▼
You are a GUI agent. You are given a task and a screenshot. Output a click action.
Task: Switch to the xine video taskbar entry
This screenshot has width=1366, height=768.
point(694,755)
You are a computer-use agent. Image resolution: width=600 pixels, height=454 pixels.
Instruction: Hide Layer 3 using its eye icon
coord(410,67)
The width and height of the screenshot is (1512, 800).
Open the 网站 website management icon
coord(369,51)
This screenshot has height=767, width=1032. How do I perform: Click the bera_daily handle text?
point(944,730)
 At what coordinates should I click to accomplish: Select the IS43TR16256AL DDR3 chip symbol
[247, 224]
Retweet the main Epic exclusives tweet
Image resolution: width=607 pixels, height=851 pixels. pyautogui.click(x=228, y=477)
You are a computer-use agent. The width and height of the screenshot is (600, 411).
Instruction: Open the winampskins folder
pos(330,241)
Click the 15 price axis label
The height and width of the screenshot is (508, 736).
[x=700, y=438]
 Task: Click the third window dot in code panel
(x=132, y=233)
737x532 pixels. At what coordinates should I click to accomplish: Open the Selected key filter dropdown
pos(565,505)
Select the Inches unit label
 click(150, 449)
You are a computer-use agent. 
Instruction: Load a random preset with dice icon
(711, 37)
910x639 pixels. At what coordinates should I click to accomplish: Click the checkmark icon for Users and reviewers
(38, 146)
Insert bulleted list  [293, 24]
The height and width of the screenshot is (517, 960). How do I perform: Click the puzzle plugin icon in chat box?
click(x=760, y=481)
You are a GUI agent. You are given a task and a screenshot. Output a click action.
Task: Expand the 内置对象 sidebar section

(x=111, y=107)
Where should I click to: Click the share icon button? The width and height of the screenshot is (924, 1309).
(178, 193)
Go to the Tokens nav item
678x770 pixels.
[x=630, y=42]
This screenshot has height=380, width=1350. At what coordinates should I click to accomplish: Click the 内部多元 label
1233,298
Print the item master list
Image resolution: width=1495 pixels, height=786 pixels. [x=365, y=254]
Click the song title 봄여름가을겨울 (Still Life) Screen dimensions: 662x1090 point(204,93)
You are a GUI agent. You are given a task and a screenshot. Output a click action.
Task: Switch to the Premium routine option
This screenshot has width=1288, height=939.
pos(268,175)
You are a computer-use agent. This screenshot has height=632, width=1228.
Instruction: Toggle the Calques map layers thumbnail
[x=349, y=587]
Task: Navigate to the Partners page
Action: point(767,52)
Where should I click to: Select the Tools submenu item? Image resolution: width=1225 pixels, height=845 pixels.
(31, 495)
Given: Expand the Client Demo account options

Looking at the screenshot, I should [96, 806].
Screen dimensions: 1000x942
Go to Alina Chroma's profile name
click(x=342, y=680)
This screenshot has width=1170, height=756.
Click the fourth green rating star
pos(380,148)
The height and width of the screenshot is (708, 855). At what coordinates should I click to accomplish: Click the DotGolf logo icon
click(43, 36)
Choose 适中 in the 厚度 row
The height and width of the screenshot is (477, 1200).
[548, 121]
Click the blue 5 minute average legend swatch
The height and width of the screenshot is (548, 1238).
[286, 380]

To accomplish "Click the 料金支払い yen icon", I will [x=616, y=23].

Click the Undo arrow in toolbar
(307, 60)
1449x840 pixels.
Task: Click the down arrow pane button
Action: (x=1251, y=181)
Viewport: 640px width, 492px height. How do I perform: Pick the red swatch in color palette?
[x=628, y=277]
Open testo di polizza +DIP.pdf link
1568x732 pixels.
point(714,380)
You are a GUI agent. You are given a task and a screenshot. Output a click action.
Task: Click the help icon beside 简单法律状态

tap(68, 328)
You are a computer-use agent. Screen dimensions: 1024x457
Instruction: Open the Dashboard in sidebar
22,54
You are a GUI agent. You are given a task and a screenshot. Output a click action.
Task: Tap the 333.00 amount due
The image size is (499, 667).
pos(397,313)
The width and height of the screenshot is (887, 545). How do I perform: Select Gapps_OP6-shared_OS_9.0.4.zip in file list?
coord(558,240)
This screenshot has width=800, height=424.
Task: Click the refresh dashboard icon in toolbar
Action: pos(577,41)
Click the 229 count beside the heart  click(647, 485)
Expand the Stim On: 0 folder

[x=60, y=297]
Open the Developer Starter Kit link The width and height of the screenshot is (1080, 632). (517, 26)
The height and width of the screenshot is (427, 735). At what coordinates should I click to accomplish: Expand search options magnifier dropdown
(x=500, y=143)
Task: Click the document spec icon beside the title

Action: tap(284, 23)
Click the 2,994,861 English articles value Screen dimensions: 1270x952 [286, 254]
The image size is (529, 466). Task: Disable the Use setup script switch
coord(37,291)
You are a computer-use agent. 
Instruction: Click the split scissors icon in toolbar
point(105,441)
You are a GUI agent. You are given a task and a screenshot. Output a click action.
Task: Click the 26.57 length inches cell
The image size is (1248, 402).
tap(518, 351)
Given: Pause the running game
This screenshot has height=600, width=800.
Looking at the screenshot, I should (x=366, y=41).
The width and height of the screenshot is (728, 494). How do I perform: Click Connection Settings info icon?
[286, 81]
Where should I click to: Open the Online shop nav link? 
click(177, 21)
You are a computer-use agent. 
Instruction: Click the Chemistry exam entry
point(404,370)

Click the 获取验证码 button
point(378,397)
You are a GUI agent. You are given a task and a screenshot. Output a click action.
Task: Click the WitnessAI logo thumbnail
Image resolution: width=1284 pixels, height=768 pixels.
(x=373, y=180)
▲
Aim: Write out every line of the records above as a numbered list, leaving out the blank lines.

Task solution:
1. You are a GUI agent. You are given a task and a screenshot. Output a click action.
2. Task: Switch to the xine video taskbar entry
3. This screenshot has width=1366, height=768.
4. point(694,755)
5. You are a computer-use agent. Image resolution: width=600 pixels, height=454 pixels.
6. Instruction: Hide Layer 3 using its eye icon
7. coord(410,67)
8. The width and height of the screenshot is (1512, 800).
9. Open the 网站 website management icon
10. coord(369,51)
11. This screenshot has height=767, width=1032. How do I perform: Click the bera_daily handle text?
12. point(944,730)
13.  At what coordinates should I click to accomplish: Select the IS43TR16256AL DDR3 chip symbol
14. [247, 224]
15. Retweet the main Epic exclusives tweet
16. Image resolution: width=607 pixels, height=851 pixels. pyautogui.click(x=228, y=477)
17. You are a computer-use agent. The width and height of the screenshot is (600, 411).
18. Instruction: Open the winampskins folder
19. pos(330,241)
20. Click the 15 price axis label
21. The height and width of the screenshot is (508, 736).
22. [x=700, y=438]
23.  Task: Click the third window dot in code panel
24. (x=132, y=233)
25. 737x532 pixels. At what coordinates should I click to accomplish: Open the Selected key filter dropdown
26. pos(565,505)
27. Select the Inches unit label
28.  click(150, 449)
29. You are a computer-use agent. 
30. Instruction: Load a random preset with dice icon
31. (711, 37)
32. 910x639 pixels. At what coordinates should I click to accomplish: Click the checkmark icon for Users and reviewers
33. (38, 146)
34. Insert bulleted list  [293, 24]
35. The height and width of the screenshot is (517, 960). How do I perform: Click the puzzle plugin icon in chat box?
36. click(x=760, y=481)
37. You are a GUI agent. You are given a task and a screenshot. Output a click action.
38. Task: Expand the 内置对象 sidebar section
39. (x=111, y=107)
40. Where should I click to: Click the share icon button? The width and height of the screenshot is (924, 1309).
41. (178, 193)
42. Go to the Tokens nav item
43. 678x770 pixels.
44. [x=630, y=42]
45. This screenshot has height=380, width=1350. At what coordinates should I click to accomplish: Click the 内部多元 label
46. 1233,298
47. Print the item master list
48. Image resolution: width=1495 pixels, height=786 pixels. [x=365, y=254]
49. Click the song title 봄여름가을겨울 (Still Life) Screen dimensions: 662x1090 point(204,93)
50. You are a GUI agent. You are given a task and a screenshot. Output a click action.
51. Task: Switch to the Premium routine option
52. This screenshot has width=1288, height=939.
53. pos(268,175)
54. You are a computer-use agent. This screenshot has height=632, width=1228.
55. Instruction: Toggle the Calques map layers thumbnail
56. [x=349, y=587]
57. Task: Navigate to the Partners page
58. Action: point(767,52)
59. Where should I click to: Select the Tools submenu item? Image resolution: width=1225 pixels, height=845 pixels.
60. (31, 495)
61. Given: Expand the Client Demo account options
62. Looking at the screenshot, I should [96, 806].
63. Screen dimensions: 1000x942
64. Go to Alina Chroma's profile name
65. click(x=342, y=680)
66. This screenshot has width=1170, height=756.
67. Click the fourth green rating star
68. pos(380,148)
69. The height and width of the screenshot is (708, 855). At what coordinates should I click to accomplish: Click the DotGolf logo icon
70. click(43, 36)
71. Choose 适中 in the 厚度 row
72. The height and width of the screenshot is (477, 1200).
73. [548, 121]
74. Click the blue 5 minute average legend swatch
75. The height and width of the screenshot is (548, 1238).
76. [286, 380]
77. To accomplish "Click the 料金支払い yen icon", I will [x=616, y=23].
78. Click the Undo arrow in toolbar
79. (307, 60)
80. 1449x840 pixels.
81. Task: Click the down arrow pane button
82. Action: (x=1251, y=181)
83. Viewport: 640px width, 492px height. How do I perform: Pick the red swatch in color palette?
84. [x=628, y=277]
85. Open testo di polizza +DIP.pdf link
86. 1568x732 pixels.
87. point(714,380)
88. You are a GUI agent. You are given a task and a screenshot. Output a click action.
89. Task: Click the help icon beside 简单法律状态
90. tap(68, 328)
91. You are a computer-use agent. Screen dimensions: 1024x457
92. Instruction: Open the Dashboard in sidebar
93. 22,54
94. You are a GUI agent. You are given a task and a screenshot. Output a click action.
95. Task: Tap the 333.00 amount due
96. The image size is (499, 667).
97. pos(397,313)
98. The width and height of the screenshot is (887, 545). How do I perform: Select Gapps_OP6-shared_OS_9.0.4.zip in file list?
99. coord(558,240)
100. This screenshot has width=800, height=424.
101. Task: Click the refresh dashboard icon in toolbar
102. Action: pos(577,41)
103. Click the 229 count beside the heart  click(647, 485)
104. Expand the Stim On: 0 folder
105. [x=60, y=297]
106. Open the Developer Starter Kit link The width and height of the screenshot is (1080, 632). (517, 26)
107. The height and width of the screenshot is (427, 735). At what coordinates should I click to accomplish: Expand search options magnifier dropdown
108. (x=500, y=143)
109. Task: Click the document spec icon beside the title
110. Action: tap(284, 23)
111. Click the 2,994,861 English articles value Screen dimensions: 1270x952 [286, 254]
112. The image size is (529, 466). Task: Disable the Use setup script switch
113. coord(37,291)
114. You are a computer-use agent. 
115. Instruction: Click the split scissors icon in toolbar
116. point(105,441)
117. You are a GUI agent. You are given a task and a screenshot. Output a click action.
118. Task: Click the 26.57 length inches cell
119. The image size is (1248, 402).
120. tap(518, 351)
121. Given: Pause the running game
122. This screenshot has height=600, width=800.
123. Looking at the screenshot, I should (x=366, y=41).
124. The width and height of the screenshot is (728, 494). How do I perform: Click Connection Settings info icon?
125. [286, 81]
126. Where should I click to: Open the Online shop nav link? 
127. click(177, 21)
128. You are a computer-use agent. 
129. Instruction: Click the Chemistry exam entry
130. point(404,370)
131. Click the 获取验证码 button
132. point(378,397)
133. You are a GUI agent. You are given a task and a screenshot. Output a click action.
134. Task: Click the WitnessAI logo thumbnail
135. Image resolution: width=1284 pixels, height=768 pixels.
136. (x=373, y=180)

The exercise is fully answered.